I dont believe in AI. Assuming you define AI to include the notion of artificial sentience/sapience. I believe that original thought is an artifact of humanity and cannot be programmed. I foresee the very real dilemma within programming, a challenge I do not see anyone overcoming. I believe sentience, real human original thought – to actually create a person in a machine – I believe this requires us to program emotion. I dont see a machine developing the same quality of being if not for their capacity to perceive emotion. And emotion cannot be programmed – we dont understand it well enough and even if we did, it cannot be quantified. So we are forced, then, to allow emotion to mature and evolve on its own within the machine, independently of human involvement. But is that even possible? Why would machines change in such a way in the first place? How would they do so, for lack of a better word, “naturally”? Even if emotion could be programmed first, what will exist there to feel it? A machine without a sentient mind cannot feel the emotions that are being fed to it. So, the dilemma is simply, we cannot program emotions without there first being a mind in the machine… and there can be no mind in the machine without the ability to feel emotion. We cannot program a mind without the ability to feel emotion, and we cannot program emotion without a mind to feel them. Its a paradox of programming, I think.
@CognitoErgoCognitoSum
What is creativity? Does an intelligence necessarily need emotions to have either?
I believe the “paradox of programming” as you call it is a result of us being stuck in a model where we try to perceive every intelligence through our own, or as a reflection of our own. I.e. we try to project our human intelligence onto machines, etc.
Animals have intelligence. Some are have very limited intelligence, but still it is there.
Even a single cell in the human body has intelligence.
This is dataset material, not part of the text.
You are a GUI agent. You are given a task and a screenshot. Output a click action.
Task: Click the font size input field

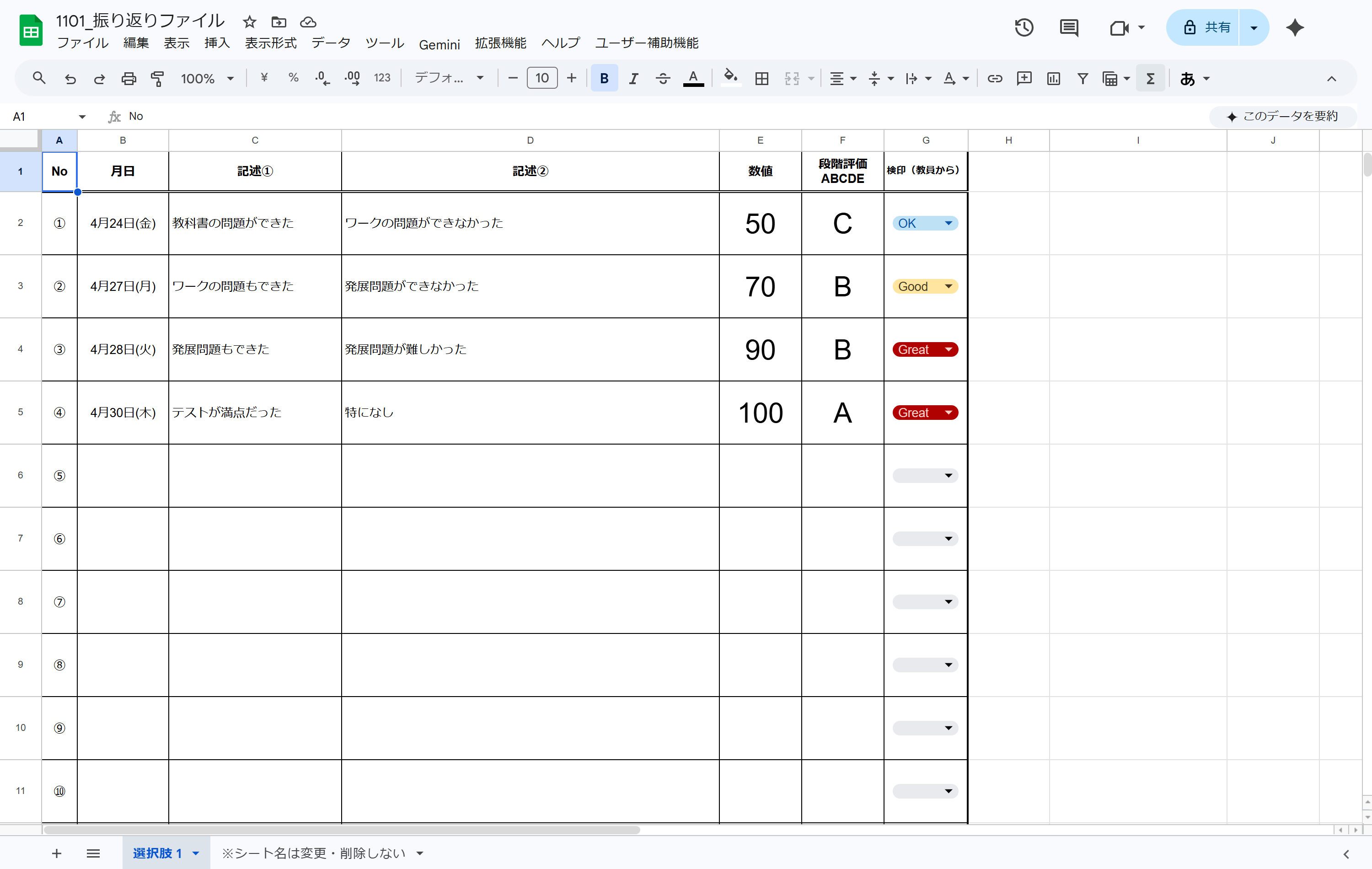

Its membrane is its brain. It receives signals through the membrane, and responds to them. It knows how to move towards nutrients and move away from threats. It is not a hard coded program and not a slave of it’s DNA. On the contrary. The DNA is only used as a template to produce many of the molecules the cell needs (a single DNA strand can be used by the cell to produce up to 2000 different molecules).
So a cell is not a machine, it is a living, “thinking” (or responding) being.
What is creativity?
Take a look at the immune system in the human body. It is a collection of white blood cells and T-cells. Whenever the human body encounters a threat (or a foreign body) such as a virus or bacteria, the immune system tries to find an antidote. That process of finding an antidote is a creative process, because the immune system is trying to come up with a molecule that would attach to the virus’s receptors in such a way that would disable the virus, its ability to fold, or its ability to inject itself into cells (and thus not let it reproduce). That creative process is done by the immune system generating random mutations on strands until it finds one that fits the bill.
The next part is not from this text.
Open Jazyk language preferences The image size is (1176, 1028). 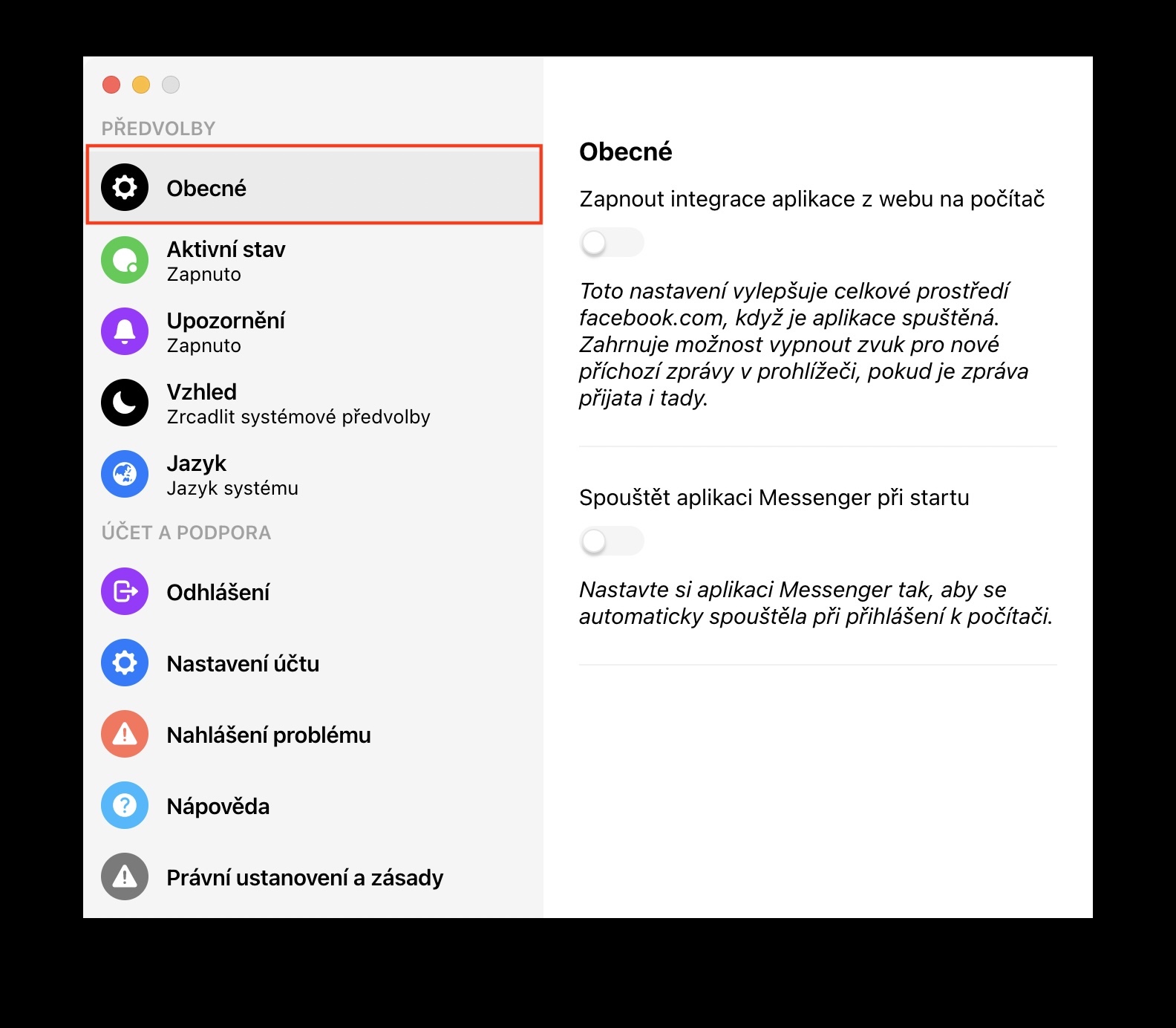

The human body works as a community of cells to produce what we perceive as the human intelligence. Similarly in other animals we may perceive emotion, creativity, wants and even strategic planning (if you ever observed cats, for example).
I argue that limiting ourselves to only one type of intelligence, artificial or otherwise, would indeed get us stuck in a seeming paradox.
On a lighter note, an intelligence without emotion would sum it up as “I think therefore I don’t care.”
Hi all
Here is a link to Cox’s 1946 paper: http://www.its.caltech.edu/~jimbeck/summerlectures/references/ProbabilityFrequencyReasonableExpectation.pdf
Daniel
Rather than get side tracked on the issues of AI and relevance, I will point out that I like to keep my axioms enumerated and in front of me.
Some problems require exposure to cases where an axiom doesn’t hold.
I do not get into this as heavily as someone that has made a profession out of numerical analysis, but I still find that it’s a good thing to be conscious of.